(GIVEN RECORDS)
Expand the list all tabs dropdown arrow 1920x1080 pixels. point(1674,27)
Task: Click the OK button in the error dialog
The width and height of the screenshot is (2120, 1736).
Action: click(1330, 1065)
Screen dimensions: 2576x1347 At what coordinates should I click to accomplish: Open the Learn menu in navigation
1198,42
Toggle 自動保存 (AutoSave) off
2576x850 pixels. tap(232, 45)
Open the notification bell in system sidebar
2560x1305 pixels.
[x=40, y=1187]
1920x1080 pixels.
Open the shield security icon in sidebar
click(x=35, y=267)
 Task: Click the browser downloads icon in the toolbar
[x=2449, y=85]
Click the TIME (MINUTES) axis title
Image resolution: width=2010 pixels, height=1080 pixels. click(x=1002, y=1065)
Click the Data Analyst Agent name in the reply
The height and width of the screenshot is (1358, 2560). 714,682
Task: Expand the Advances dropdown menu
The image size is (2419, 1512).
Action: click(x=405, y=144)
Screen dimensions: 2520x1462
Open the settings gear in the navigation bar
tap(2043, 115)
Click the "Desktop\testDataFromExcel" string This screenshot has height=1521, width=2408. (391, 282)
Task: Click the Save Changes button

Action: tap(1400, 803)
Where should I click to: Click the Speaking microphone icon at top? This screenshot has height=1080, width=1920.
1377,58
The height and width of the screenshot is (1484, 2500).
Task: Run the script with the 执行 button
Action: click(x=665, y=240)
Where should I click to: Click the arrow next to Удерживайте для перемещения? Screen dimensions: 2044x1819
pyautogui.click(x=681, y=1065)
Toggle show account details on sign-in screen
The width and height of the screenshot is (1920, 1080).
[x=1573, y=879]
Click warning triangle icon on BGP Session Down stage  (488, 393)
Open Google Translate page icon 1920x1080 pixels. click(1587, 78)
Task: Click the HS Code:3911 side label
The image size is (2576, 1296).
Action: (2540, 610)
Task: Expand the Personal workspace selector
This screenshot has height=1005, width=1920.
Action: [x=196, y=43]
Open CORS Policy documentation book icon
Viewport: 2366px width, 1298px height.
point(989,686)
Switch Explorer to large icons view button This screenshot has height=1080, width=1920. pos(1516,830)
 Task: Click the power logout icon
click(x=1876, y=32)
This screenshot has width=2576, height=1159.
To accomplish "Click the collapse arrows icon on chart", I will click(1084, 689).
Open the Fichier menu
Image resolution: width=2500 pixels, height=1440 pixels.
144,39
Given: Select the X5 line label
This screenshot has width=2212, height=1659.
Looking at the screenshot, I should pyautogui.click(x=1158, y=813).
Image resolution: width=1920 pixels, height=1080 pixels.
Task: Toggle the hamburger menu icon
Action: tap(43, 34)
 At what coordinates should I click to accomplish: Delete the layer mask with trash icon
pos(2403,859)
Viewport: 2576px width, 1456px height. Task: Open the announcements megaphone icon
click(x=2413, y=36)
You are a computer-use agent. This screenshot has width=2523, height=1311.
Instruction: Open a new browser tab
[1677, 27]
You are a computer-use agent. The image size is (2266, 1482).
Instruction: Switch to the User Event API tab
(End GIVEN RECORDS)
**TASK INSTRUCTIONS**
From the data above, output exactly the lines between the one containing "Open Google Translate" and the one containing "Open CORS Policy documentation book icon", counting both of them.

**WRITTEN RESPONSE**
Open Google Translate page icon 1920x1080 pixels. click(1587, 78)
Task: Click the HS Code:3911 side label
The image size is (2576, 1296).
Action: (2540, 610)
Task: Expand the Personal workspace selector
This screenshot has height=1005, width=1920.
Action: [x=196, y=43]
Open CORS Policy documentation book icon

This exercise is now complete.